__Data records__.
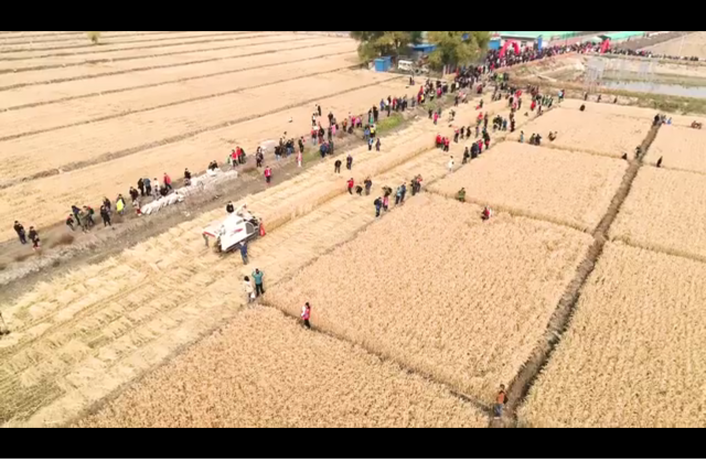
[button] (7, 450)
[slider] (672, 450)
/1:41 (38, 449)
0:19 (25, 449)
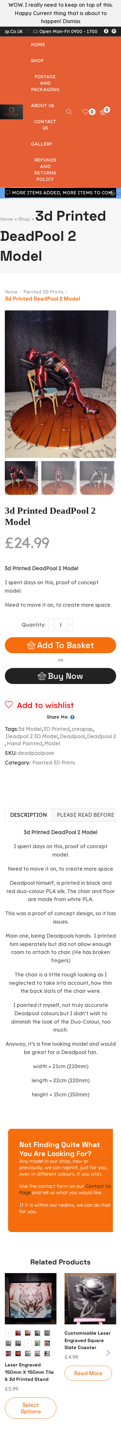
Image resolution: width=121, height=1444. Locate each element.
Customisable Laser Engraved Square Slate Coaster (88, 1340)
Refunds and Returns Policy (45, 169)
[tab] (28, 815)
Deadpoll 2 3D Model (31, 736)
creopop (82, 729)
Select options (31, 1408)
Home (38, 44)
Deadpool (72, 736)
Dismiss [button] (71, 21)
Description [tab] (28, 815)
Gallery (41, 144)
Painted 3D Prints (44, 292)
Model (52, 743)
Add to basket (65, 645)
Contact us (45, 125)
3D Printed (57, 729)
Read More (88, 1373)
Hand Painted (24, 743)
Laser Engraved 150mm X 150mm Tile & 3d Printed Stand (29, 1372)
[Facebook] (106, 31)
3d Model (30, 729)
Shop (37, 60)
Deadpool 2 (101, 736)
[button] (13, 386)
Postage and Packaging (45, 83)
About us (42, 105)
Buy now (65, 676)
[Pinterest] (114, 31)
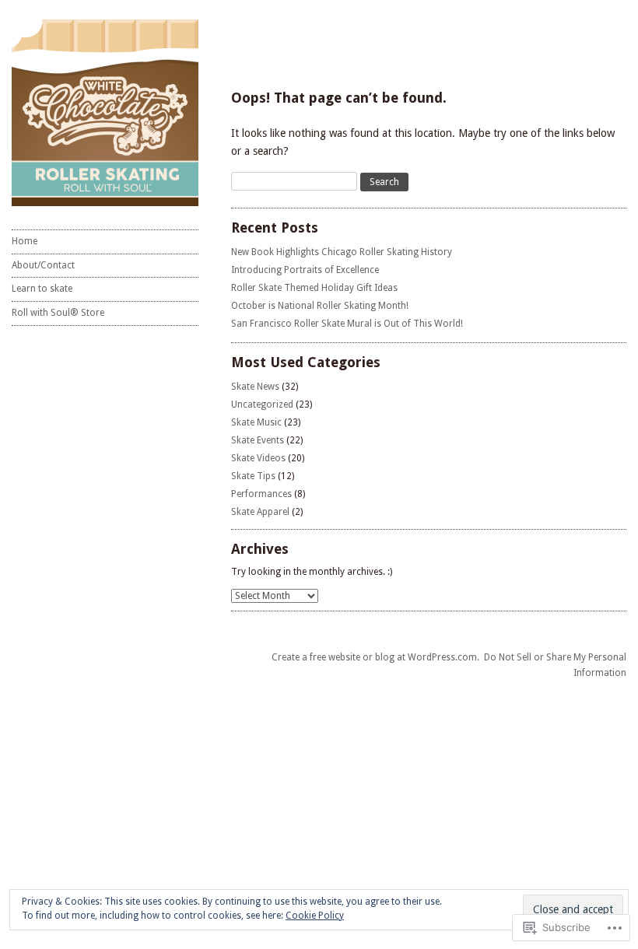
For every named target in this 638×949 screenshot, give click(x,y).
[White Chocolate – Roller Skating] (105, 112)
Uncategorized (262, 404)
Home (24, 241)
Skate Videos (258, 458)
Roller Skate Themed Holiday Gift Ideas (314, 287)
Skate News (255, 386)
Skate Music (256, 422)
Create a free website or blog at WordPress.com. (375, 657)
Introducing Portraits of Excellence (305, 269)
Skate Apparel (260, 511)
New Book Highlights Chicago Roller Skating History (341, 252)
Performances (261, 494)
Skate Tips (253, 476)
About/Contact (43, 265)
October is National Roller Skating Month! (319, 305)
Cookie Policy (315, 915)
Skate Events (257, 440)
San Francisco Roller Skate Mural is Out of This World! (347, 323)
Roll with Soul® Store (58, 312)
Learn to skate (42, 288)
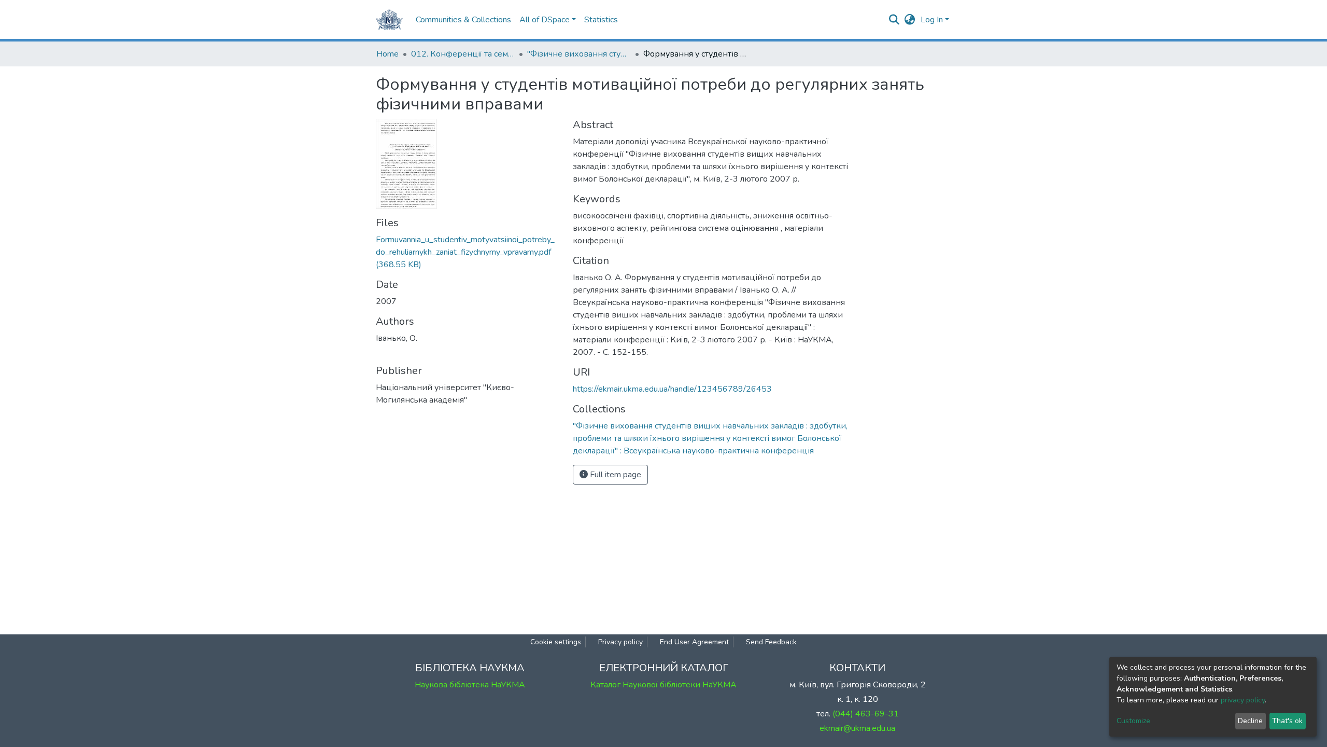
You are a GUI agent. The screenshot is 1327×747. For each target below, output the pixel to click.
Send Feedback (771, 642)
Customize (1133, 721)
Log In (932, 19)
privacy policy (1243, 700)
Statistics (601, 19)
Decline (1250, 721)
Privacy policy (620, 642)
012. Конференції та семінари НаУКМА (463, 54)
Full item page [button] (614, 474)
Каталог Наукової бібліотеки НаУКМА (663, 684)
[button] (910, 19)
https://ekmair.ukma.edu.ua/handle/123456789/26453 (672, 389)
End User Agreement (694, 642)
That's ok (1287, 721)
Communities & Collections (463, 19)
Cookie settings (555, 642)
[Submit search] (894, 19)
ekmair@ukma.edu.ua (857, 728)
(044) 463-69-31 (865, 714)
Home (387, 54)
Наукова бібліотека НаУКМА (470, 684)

__Task__.
Copy every one of the records above word for word, leaving out the pictures.

__Correct answer__.
[button] (7, 450)
[slider] (672, 450)
/1:41 (38, 449)
0:19 (25, 449)
Image resolution: width=121, height=1444. Locate each element.
Customisable Laser Engraved Square Slate Coaster (88, 1340)
Refunds and Returns Policy (45, 169)
[tab] (28, 815)
Deadpoll 2 3D Model (31, 736)
creopop (82, 729)
Select options (31, 1408)
Home (38, 44)
Deadpool (72, 736)
Dismiss [button] (71, 21)
Description [tab] (28, 815)
Gallery (41, 144)
Painted 3D Prints (44, 292)
Model (52, 743)
Add to basket (65, 645)
Contact us (45, 125)
3D Printed (57, 729)
Read More (88, 1373)
Hand Painted (24, 743)
Laser Engraved 150mm X 150mm Tile & 3d Printed Stand (29, 1372)
[Facebook] (106, 31)
3d Model (30, 729)
Shop (37, 60)
Deadpool 2 (101, 736)
[button] (13, 386)
Postage and Packaging (45, 83)
About us (42, 105)
Buy now (65, 676)
[Pinterest] (114, 31)
For every named target in this 638×949 screenshot, give click(x,y).
[White Chocolate – Roller Skating] (105, 112)
Uncategorized (262, 404)
Home (24, 241)
Skate Videos (258, 458)
Roller Skate Themed Holiday Gift Ideas (314, 287)
Skate News (255, 386)
Skate Music (256, 422)
Create a free website or blog at WordPress.com. (375, 657)
Introducing Portraits of Excellence (305, 269)
Skate Apparel (260, 511)
New Book Highlights Chicago Roller Skating History (341, 252)
Performances (261, 494)
Skate Tips (253, 476)
About/Contact (43, 265)
October is National Roller Skating Month! (319, 305)
Cookie Policy (315, 915)
Skate Events (257, 440)
San Francisco Roller Skate Mural is Out of This World! (347, 323)
Roll with Soul® Store (58, 312)
Learn to skate (42, 288)
You are a GUI agent. The screenshot is 1327×747. For each target below, output the pixel to click.
Send Feedback (771, 642)
Customize (1133, 721)
Log In (932, 19)
privacy policy (1243, 700)
Statistics (601, 19)
Decline (1250, 721)
Privacy policy (620, 642)
012. Конференції та семінари НаУКМА (463, 54)
Full item page [button] (614, 474)
Каталог Наукової бібліотеки НаУКМА (663, 684)
[button] (910, 19)
https://ekmair.ukma.edu.ua/handle/123456789/26453 (672, 389)
End User Agreement (694, 642)
That's ok (1287, 721)
Communities & Collections (463, 19)
Cookie settings (555, 642)
[Submit search] (894, 19)
ekmair@ukma.edu.ua (857, 728)
(044) 463-69-31 (865, 714)
Home (387, 54)
Наукова бібліотека НаУКМА (470, 684)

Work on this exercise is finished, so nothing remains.